Left-prefix rule: Composite indexes are used left-to-right. An index on (a, b, c) helps queries filtering on a, a+b, or a+b+c, but not on b alone or c alone.

Partial Index

SQL
-- Index only on active orders  smaller, faster
CREATE INDEX idx_active_orders ON orders (user_id) WHERE status = 'active';

-- Very efficient for:
SELECT * FROM orders WHERE user_id = 123 AND status = 'active';

Index Trade-offs

Every index speeds up reads but slows down writes (the index must be updated on insert/update/delete). Don't over-index write-heavy tables.


Connection Pooling

Database connections are expensive. Each PostgreSQL connection consumes ~5-10MB RAM and a process/thread. At scale, you need pooling.

Without pooling:
  100 app servers × 10 connections each = 1,000 PG connections
  PostgreSQL limit ≈ 100-300 connections before performance degrades

With PgBouncer (transaction mode):
  100 app servers → PgBouncer → 50 PG connections
  PgBouncer multiplexes app connections over the pool
  App gets a connection for the duration of one transaction, then returns it

NewSQL — Strong Consistency + Horizontal Scale

NewSQL databases attempt to give you relational semantics (ACID, SQL) with horizontal scalability.

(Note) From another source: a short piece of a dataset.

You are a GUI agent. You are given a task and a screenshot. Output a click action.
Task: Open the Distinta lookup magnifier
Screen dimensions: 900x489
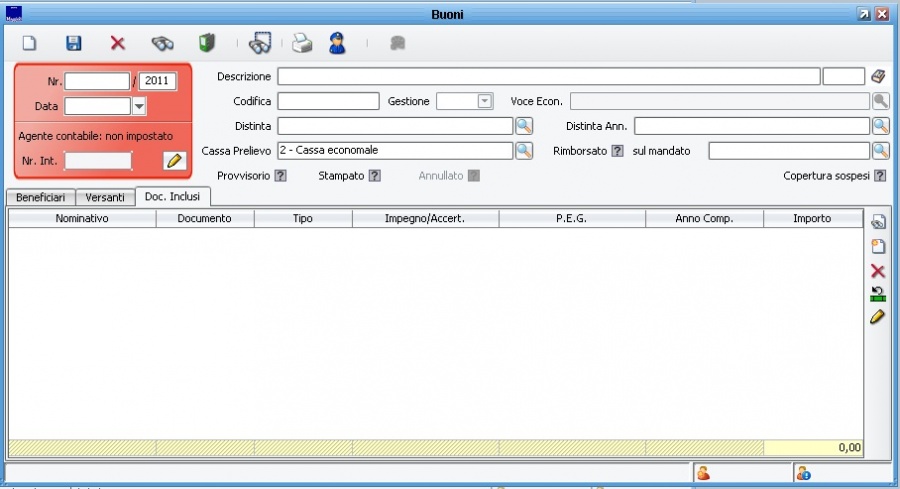524,126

CockroachDB: Distributed SQL. Postgres-compatible. Multi-region. Survives datacenter failures.

SQL
-- Standard SQL syntax
SELECT o.id, u.name, SUM(oi.price * oi.quantity) as total
FROM orders o
JOIN users u ON o.user_id = u.id
JOIN order_items oi ON o.id = oi.order_id
GROUP BY o.id, u.name;
-- But data is distributed across nodes automatically

Google Spanner: Google's globally distributed database. Used for Google Ads, Google F1. Achieves external consistency using TrueTime (synchronized atomic clocks + GPS).

Use NewSQL when: You need both horizontal scalability AND relational semantics. Warning: they add operational complexity and cost.

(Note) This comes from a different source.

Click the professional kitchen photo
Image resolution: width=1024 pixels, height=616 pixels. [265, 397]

Choosing a Database: Real Examples

Social Media Feed (Twitter/Instagram)

  • Timeline writes: Cassandra — write-heavy, append-only, time-ordered, eventually consistent is fine
  • User profiles: PostgreSQL or DynamoDB — structured, occasional updates
  • Social graph: Neo4j or adjacency list in PostgreSQL (for simpler graphs)
  • Media storage: Object storage (S3) — databases are not for images/videos

E-commerce Cart

  • Cart contents: Redis — fast reads/writes, TTL-based expiry, needs to be fast
  • Orders: PostgreSQL — transactions, inventory consistency critical
  • Product catalog: MongoDB or PostgreSQL — read-heavy, flexible schema per product type

Real-Time Chat App

  • Messages: Cassandra — write-heavy, time-series per conversation, high volume
  • Active presence/online status: Redis — fast TTL-based status
  • User/channel metadata: PostgreSQL

IoT Time-Series Sensor System

  • Sensor readings: TimescaleDB (PostgreSQL extension) or InfluxDB — time-series optimized, compression, time-based queries
  • Device registry: PostgreSQL — structured, relational device metadata
  • Alerting state: Redis — fast read of current alert status

Key Takeaways

  • Relational (PostgreSQL): ACID transactions, complex queries, financial data. Scales further than people expect.
  • Document (MongoDB): Hierarchical data, flexible schema, high write throughput.
  • Key-Value (Redis, DynamoDB): Sub-millisecond lookups, sessions, caching.
  • Column-Family (Cassandra): Massive write throughput, time-series, eventual consistency.
  • Graph (Neo4j): Highly connected data, relationship traversals.
  • Read replicas: Scale reads horizontally. Accept small replication lag.
  • Sharding: Last resort. Breaks joins. Use consistent hashing to minimize resharding pain.
  • Hot spots happen with range sharding + uneven access — design shard keys carefully.
  • Indexes: B-tree for most queries, composite indexes follow left-prefix rule, partial indexes for filtered subsets.
  • PgBouncer: Essential for PostgreSQL at scale — prevents connection exhaustion.
  • NewSQL: CockroachDB/Spanner when you need both distributed scale AND relational semantics.